10. Verizon agreed to let customers escape its supercookie
Under pressure from the Senate Commerce Committee, Verizon said it would let customers opt out of the hidden header it injected into every web request. The supercookie had been abused by an advertising partner to rebuild tracking profiles after users deleted their cookies.
11. Uber disclosed a breach affecting 50,000 drivers
Uber revealed that an unauthorised person had accessed a database in 2014, exposing the names and driving licence numbers of around 50,000 drivers. The company had discovered the intrusion months earlier but only disclosed it publicly in late February.
12. Citizenfour won the Academy Award for best documentary
Laura Poitras won an Oscar for Citizenfour, her film documenting Edward Snowden's NSA disclosures from a Hong Kong hotel room. Accepting the award, Poitras argued that mass surveillance threatened not only privacy but democracy itself.
13. Europol dismantled the Ramnit botnet
Europol coordinated an international operation that seized command servers behind Ramnit, malware used to spy on PCs and steal banking and social media passwords. The takedown freed about 3.2 million infected computers and involved police forces across Britain, the Netherlands, Italy and Germany.
14. Jeb Bush published emails full of citizens' Social Security numbers
In a transparency drive, Jeb Bush posted years of gubernatorial emails online, but the cache contained nearly 13,000 Social Security numbers along with names and birth dates. Some numbers stayed publicly accessible for days before his team finished redacting the records.
15. EPIC asked regulators to investigate Samsung's listening televisions
The Electronic Privacy Information Center filed a complaint urging the Federal Trade Commission to investigate Samsung over its always-listening smart TVs.
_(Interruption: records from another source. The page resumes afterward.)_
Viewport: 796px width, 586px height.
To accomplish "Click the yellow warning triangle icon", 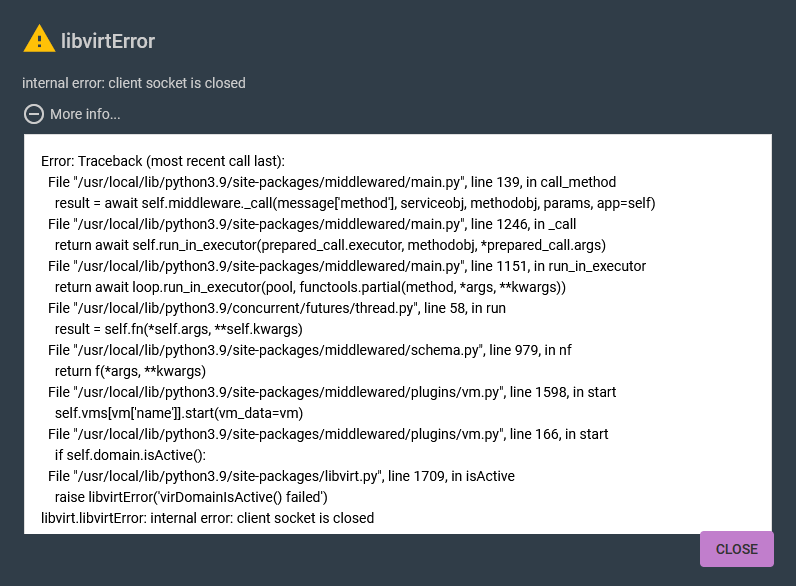I will (x=39, y=39).
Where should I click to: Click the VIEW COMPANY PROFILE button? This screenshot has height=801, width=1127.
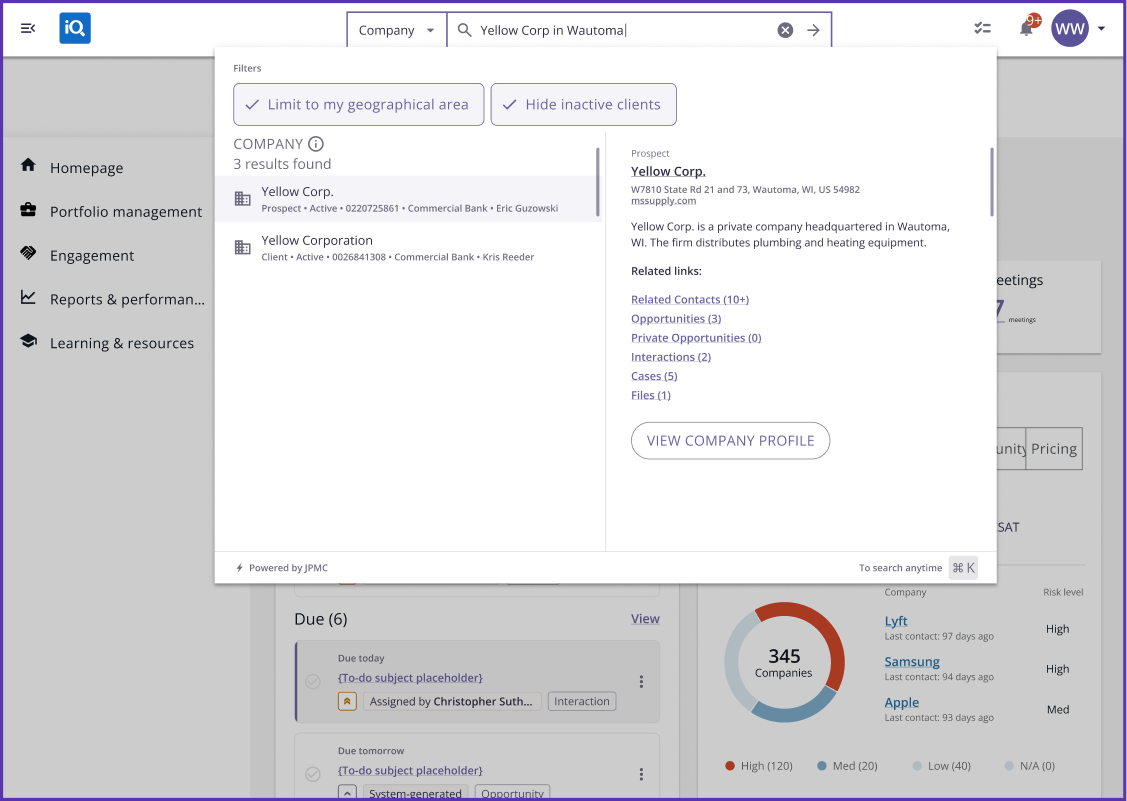[730, 441]
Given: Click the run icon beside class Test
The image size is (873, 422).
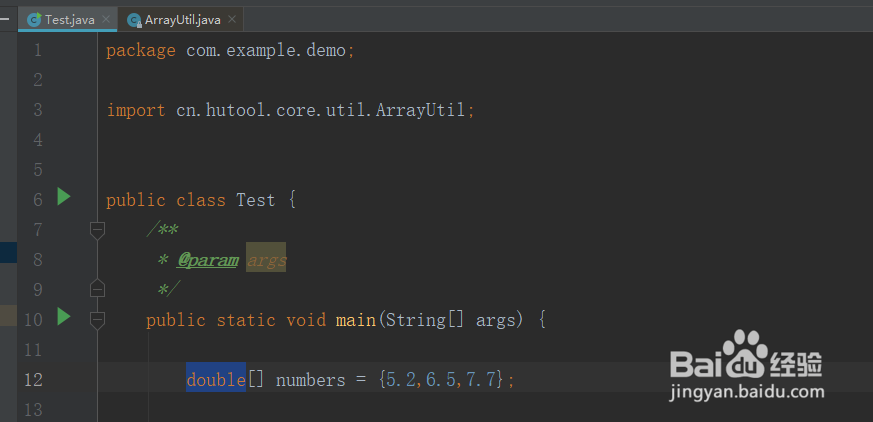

The group argued that recording and transmitting private conversations to third parties amounted to deceptive and unfair trade practices.
16. Mattel unveiled an internet-connected Barbie that records children
Mattel introduced Hello Barbie at the New York Toy Fair, a doll that sent recorded conversations to ToyTalk's servers to generate spoken replies. Privacy advocates immediately warned that a microphone listening to children and storing their words in the cloud was a surveillance device in disguise.
17. Google advisory council said the right to be forgotten should stop at Europe
The expert council Google convened after the Costeja ruling published its report, recommending that delisting requests apply only to European versions of the search engine. European data protection regulators disagreed, having argued that links should be removed worldwide, including from Google.com.
18. UK watchdog found FinFisher maker breached human rights guidelines
The UK's OECD contact point concluded that surveillance vendor Gamma International had failed to meet its human rights obligations over the FinFisher spyware. The finding followed a complaint by Privacy International and partners that the tool had been used against activists in Bahrain.
19. Oakland weighed a privacy policy for its surveillance hub
Oakland's officials considered a privacy framework to govern the Domain Awareness Center, a hub that pools feeds from cameras and other sensors across the city. The EFF welcomed proposed audit and oversight roles but warned the draft still left residents exposed to broad monitoring.
20. TalkTalk admitted a breach exposed customer account details
TalkTalk emailed customers to confirm that account numbers, addresses and phone numbers had been stolen in a breach. The company linked the incident to an earlier compromise of a third-party system, and scammers soon used the data to pose as the firm's support staff.